La saison 2025 de l’équipe a été marquée par un redressement spectaculaire, notamment en termes de points UCI. Quel a été ton rôle dans cette dynamique ?

Dès la fin de la deuxième année du cycle, en 2024, le management et le Head of Performance avaient identifié un objectif très clair pour la saison suivante : maximiser le nombre de points UCI. C’est à ce moment-là que j’ai intégré l’équipe. Ma première mission a été de produire des analyses destinées à aider le Head of Performance et les directeurs sportifs dans la construction du calendrier. L’objectif était d’optimiser le nombre de jours de course, de cibler les épreuves les plus pertinentes et d’identifier celles où nos coureurs pouvaient être les plus performants en fonction de leurs profils.

La data est utilisée comme une aide à la décision. Les décisions finales reviennent toujours à des personnes avec une grande expérience du cyclisme, mais les chiffres permettent d’appuyer, de nuancer ou parfois même de faire émerger de nouvelles idées. Toutes les courses ne se valent pas, même à niveau UCI équivalent, et il faut aussi analyser les startlists, les rosters et le niveau réel de concurrence.

"La data peut éclairer la stratégie sportive"

Certains choix de calendrier, comme le fait de privilégier le Tour de Turquie plutôt que le Tour des Alpes, ou de ne pas participer au Tour d’Algarve, illustrent-ils cette approche ?

Oui, ce sont de très bons exemples.
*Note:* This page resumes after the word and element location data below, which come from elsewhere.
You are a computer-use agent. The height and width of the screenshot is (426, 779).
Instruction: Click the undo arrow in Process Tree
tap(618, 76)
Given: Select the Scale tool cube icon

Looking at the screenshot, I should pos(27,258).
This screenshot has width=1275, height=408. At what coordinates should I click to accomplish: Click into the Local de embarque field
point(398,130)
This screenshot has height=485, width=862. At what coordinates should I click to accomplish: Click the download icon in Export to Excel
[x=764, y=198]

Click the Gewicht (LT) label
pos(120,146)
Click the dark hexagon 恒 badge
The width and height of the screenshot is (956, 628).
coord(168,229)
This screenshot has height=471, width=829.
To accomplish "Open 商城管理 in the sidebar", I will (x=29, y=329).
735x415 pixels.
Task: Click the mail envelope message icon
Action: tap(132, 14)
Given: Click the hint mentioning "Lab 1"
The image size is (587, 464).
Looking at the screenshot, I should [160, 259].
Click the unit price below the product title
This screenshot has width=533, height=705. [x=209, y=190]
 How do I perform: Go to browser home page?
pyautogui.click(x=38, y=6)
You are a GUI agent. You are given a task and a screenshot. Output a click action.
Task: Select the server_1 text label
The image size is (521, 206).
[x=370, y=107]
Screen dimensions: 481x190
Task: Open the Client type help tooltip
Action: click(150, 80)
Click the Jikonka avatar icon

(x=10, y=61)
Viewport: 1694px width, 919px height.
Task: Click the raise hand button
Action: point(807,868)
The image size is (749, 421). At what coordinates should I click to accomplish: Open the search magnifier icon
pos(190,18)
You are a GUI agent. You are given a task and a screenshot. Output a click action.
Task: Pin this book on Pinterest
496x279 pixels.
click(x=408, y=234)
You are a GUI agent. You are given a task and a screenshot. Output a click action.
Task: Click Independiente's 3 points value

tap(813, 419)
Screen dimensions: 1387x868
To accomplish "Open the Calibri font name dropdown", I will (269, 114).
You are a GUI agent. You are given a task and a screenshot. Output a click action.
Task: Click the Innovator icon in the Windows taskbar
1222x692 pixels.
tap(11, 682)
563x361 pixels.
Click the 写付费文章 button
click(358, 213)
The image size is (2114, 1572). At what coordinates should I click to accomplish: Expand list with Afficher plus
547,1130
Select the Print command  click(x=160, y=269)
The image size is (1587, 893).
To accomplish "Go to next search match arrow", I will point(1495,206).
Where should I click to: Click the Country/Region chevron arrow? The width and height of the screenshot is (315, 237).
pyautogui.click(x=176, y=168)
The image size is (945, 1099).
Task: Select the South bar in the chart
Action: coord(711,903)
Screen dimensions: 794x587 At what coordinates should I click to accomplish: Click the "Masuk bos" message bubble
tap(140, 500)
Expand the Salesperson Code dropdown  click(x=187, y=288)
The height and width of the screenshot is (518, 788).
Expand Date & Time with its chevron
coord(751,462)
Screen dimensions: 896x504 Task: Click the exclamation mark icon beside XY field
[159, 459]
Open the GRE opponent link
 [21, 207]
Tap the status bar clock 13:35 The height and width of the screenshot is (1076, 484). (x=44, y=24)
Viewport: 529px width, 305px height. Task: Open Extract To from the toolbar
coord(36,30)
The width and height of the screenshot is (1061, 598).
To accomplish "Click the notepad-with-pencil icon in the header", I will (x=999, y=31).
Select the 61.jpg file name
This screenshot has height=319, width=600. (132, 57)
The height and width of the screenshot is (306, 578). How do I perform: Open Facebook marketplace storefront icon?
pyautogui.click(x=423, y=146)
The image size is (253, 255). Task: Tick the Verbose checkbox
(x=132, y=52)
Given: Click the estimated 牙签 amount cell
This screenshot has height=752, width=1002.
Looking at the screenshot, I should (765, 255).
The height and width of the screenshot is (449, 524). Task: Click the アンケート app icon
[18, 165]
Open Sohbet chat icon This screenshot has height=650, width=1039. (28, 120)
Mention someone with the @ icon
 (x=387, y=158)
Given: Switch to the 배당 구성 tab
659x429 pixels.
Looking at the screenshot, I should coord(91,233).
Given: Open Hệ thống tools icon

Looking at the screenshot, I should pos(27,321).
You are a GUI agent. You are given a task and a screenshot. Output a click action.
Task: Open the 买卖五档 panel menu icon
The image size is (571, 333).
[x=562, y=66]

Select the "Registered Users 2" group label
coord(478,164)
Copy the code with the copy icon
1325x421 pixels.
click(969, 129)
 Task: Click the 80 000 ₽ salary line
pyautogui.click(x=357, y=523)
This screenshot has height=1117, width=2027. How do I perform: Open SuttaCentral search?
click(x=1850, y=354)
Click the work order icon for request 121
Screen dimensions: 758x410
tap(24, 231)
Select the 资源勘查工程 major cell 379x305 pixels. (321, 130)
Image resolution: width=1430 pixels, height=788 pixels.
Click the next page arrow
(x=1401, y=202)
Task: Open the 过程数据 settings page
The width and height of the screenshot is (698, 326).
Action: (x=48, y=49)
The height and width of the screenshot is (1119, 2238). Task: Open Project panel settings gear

Dans ces cas précis, l’analyse montrait un écart clair en termes de concurrence et de potentiel de points. Le Tour d’Algarve, par exemple, présente souvent un plateau digne d’une épreuve World Tour. À l’inverse, certaines autres courses offrent davantage d’opportunités en fonction des profils de nos coureurs. Encore une fois, l’analyse ne fait pas tout. D’autres paramètres entrent en jeu : la disponibilité des coureurs, leur état de forme, la programmation de la saison, ou encore les ajustements en cours d’année. Mais ces choix illustrent bien la manière dont la data peut éclairer la stratégie sportive.

 

La saison suivante est déjà en préparation. L’objectif restera-t-il le même ?

Ce n’est pas à moi de répondre à cette question. Les objectifs sont définis par le management, le pôle performance et les directeurs sportifs. De mon côté, quel que soit l’objectif fixé, mon rôle restera le même : fournir des analyses et des données pour aider à la prise de décision.

 

Comment vois-tu l’évolution de ton poste et du département data à l’avenir ?

Je pense que nous en sommes encore au tout début. La donnée est présente dans le cyclisme depuis longtemps, mais la maturité des départements data reste faible, notamment parce qu’ils sont souvent réduits à une seule personne. Si l’on compare avec d’autres secteurs comme la finance, on observe une forte spécialisation des rôles. À terme, ces postes devraient évoluer et se structurer davantage : data engineers, data analysts, data scientists, chacun avec des missions plus ciblées. Les grandes équipes investissent déjà beaucoup dans ce domaine, soit en interne, soit via des partenaires externes. Personnellement, j’apprécie beaucoup ce rôle très transversal, presque “full stack”, qui couvre toute la chaîne de la donnée. Mais il est évident que ce métier est amené à évoluer et à se professionnaliser encore davantage dans les années à venir.